• [Problem to solve]:
Reproduce word for word the part of the rows below that starts with the line containing "Given: Click the dotted-underlined ドメイン term" and runs through the end of the rows, including both ends. Leave the pictures out of your answer.

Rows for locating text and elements

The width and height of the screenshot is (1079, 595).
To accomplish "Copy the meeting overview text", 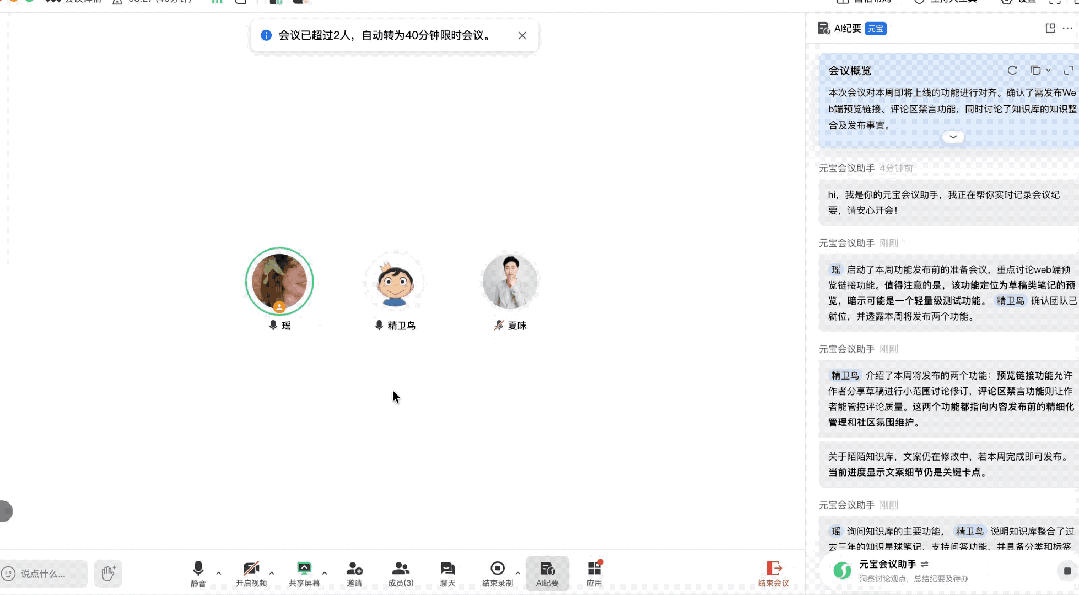I will 1037,70.
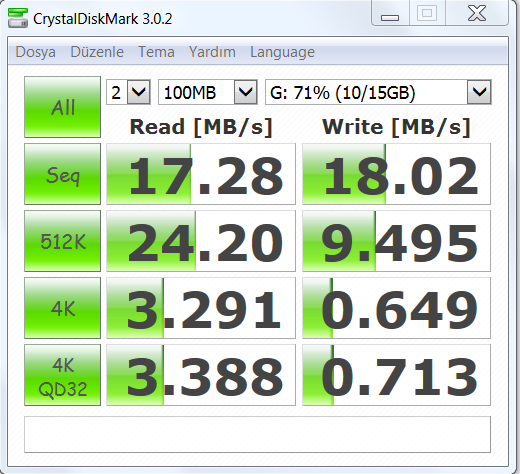
Task: Open the G: drive selection dropdown
Action: click(x=378, y=92)
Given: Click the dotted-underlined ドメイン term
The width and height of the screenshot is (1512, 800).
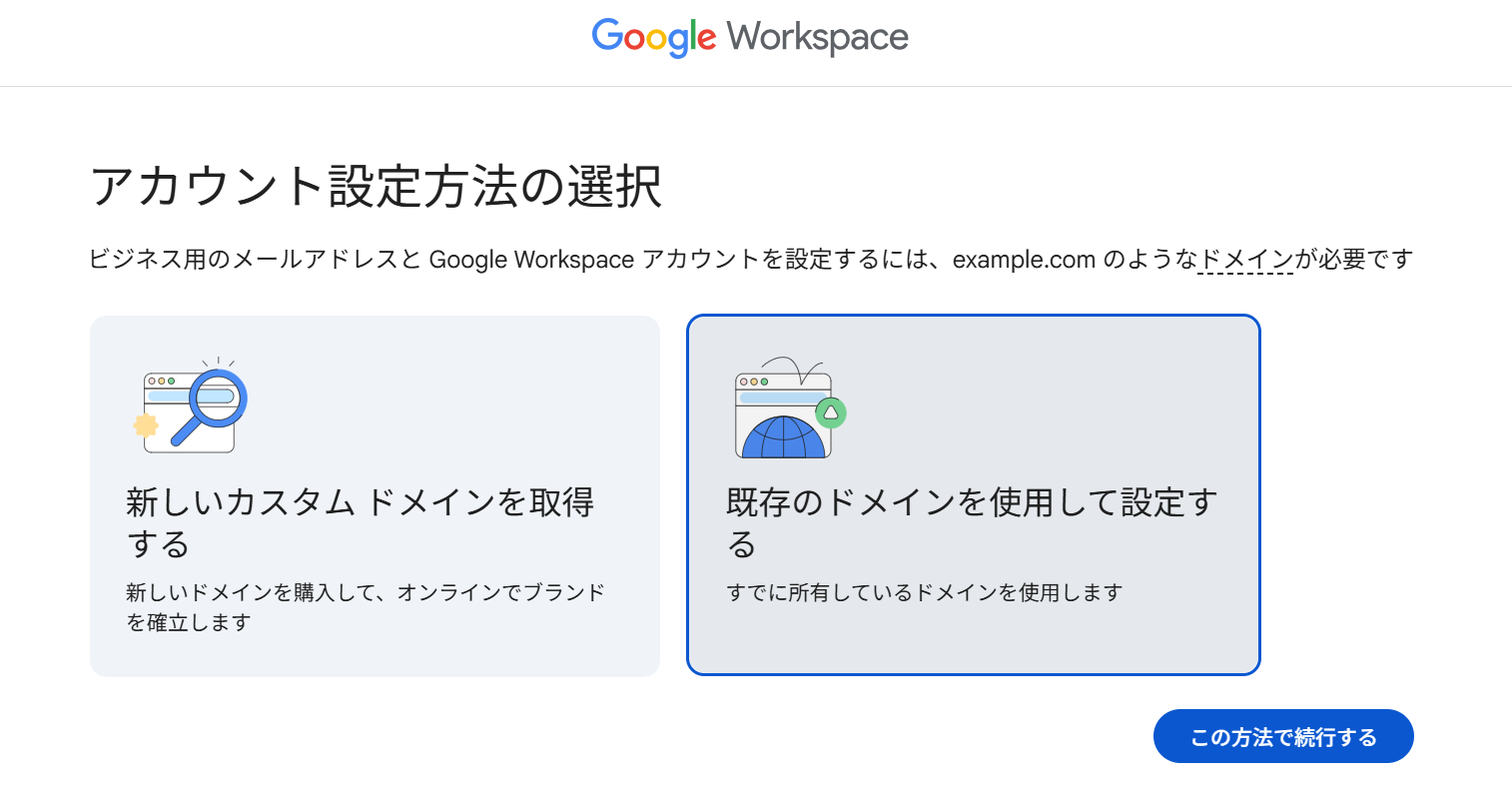Looking at the screenshot, I should 1245,260.
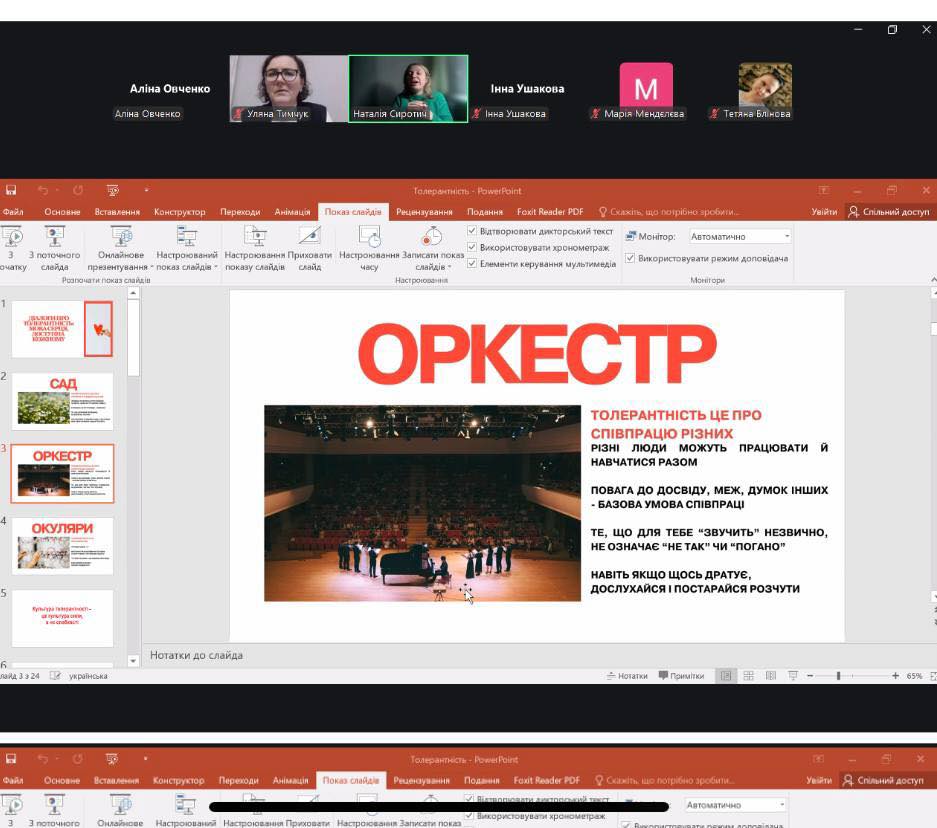Uncheck the use timings checkbox
The image size is (937, 828).
click(472, 247)
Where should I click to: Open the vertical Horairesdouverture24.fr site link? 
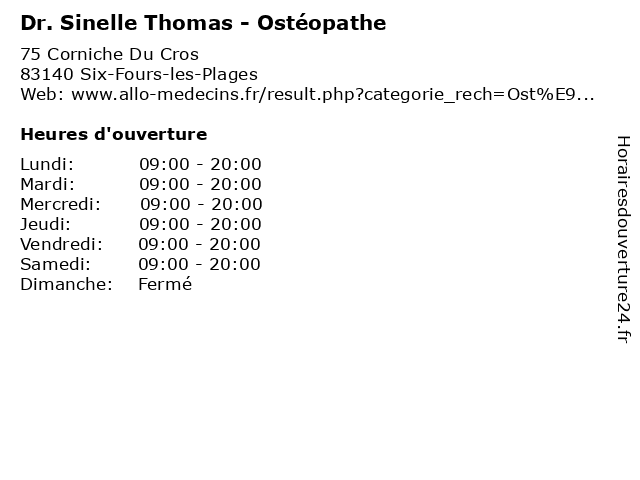point(623,239)
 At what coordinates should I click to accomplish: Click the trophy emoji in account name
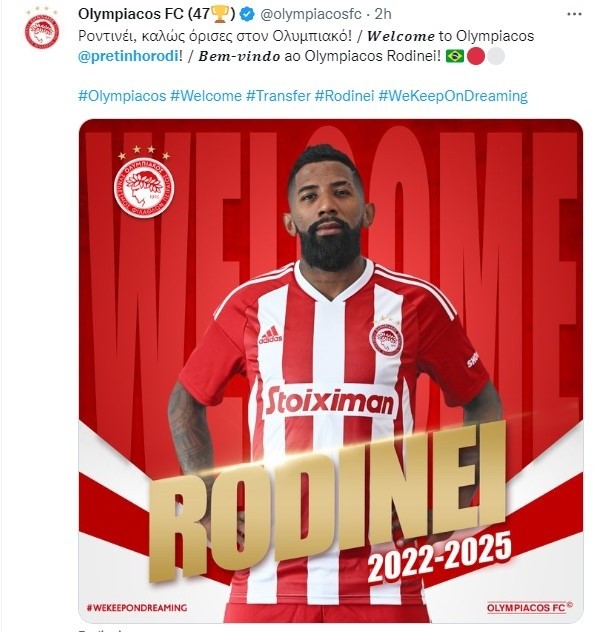pyautogui.click(x=220, y=14)
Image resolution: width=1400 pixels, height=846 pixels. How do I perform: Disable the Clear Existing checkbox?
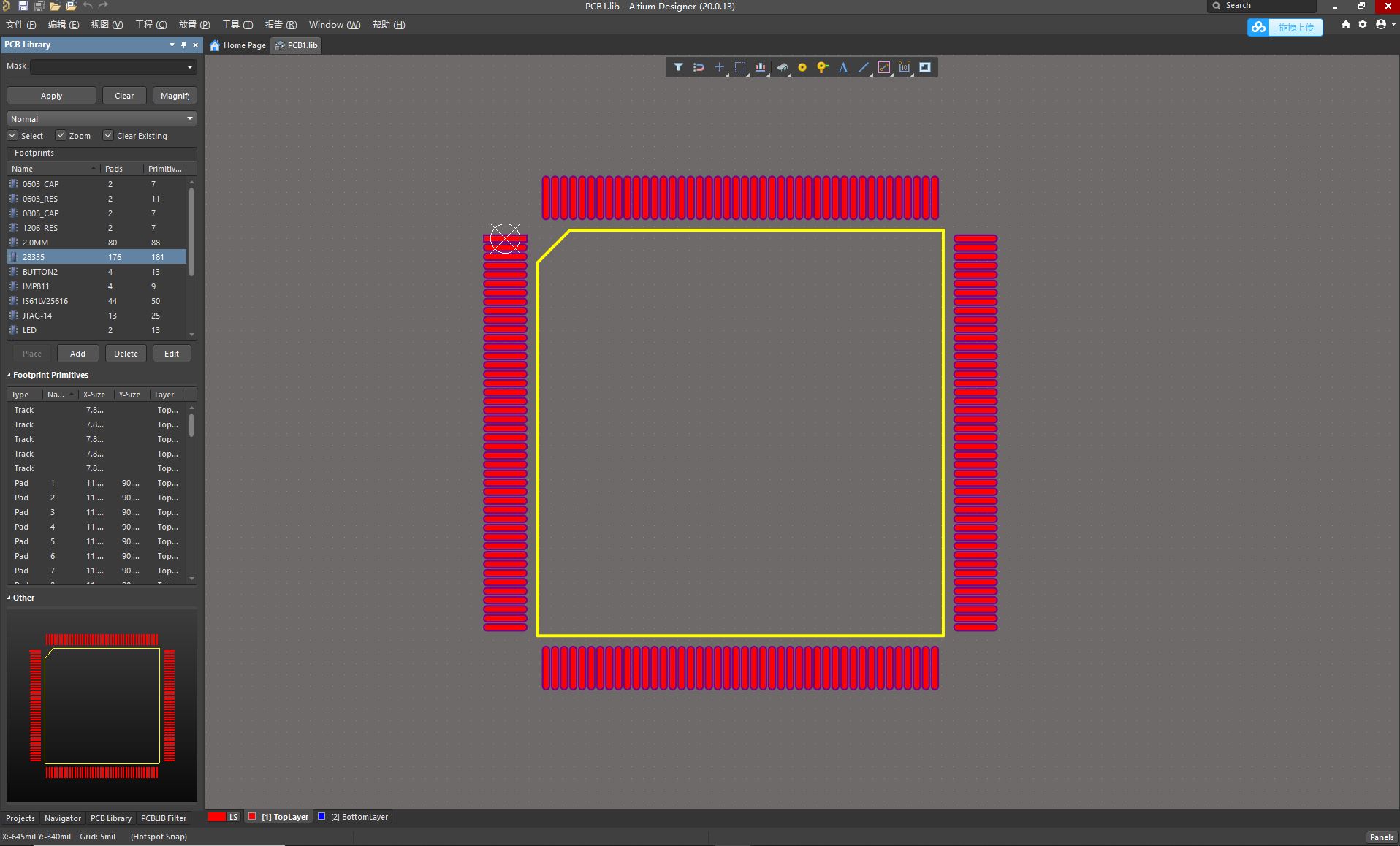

• [Response to this exercise]:
Given: Click the dotted-underlined ドメイン term
The width and height of the screenshot is (1512, 800).
Looking at the screenshot, I should 1245,260.
Uncheck the use timings checkbox
The image size is (937, 828).
click(472, 247)
Where should I click to: Open the vertical Horairesdouverture24.fr site link? 
point(623,239)
 At what coordinates should I click to accomplish: Click the trophy emoji in account name
pyautogui.click(x=220, y=14)
Image resolution: width=1400 pixels, height=846 pixels. How do I perform: Disable the Clear Existing checkbox?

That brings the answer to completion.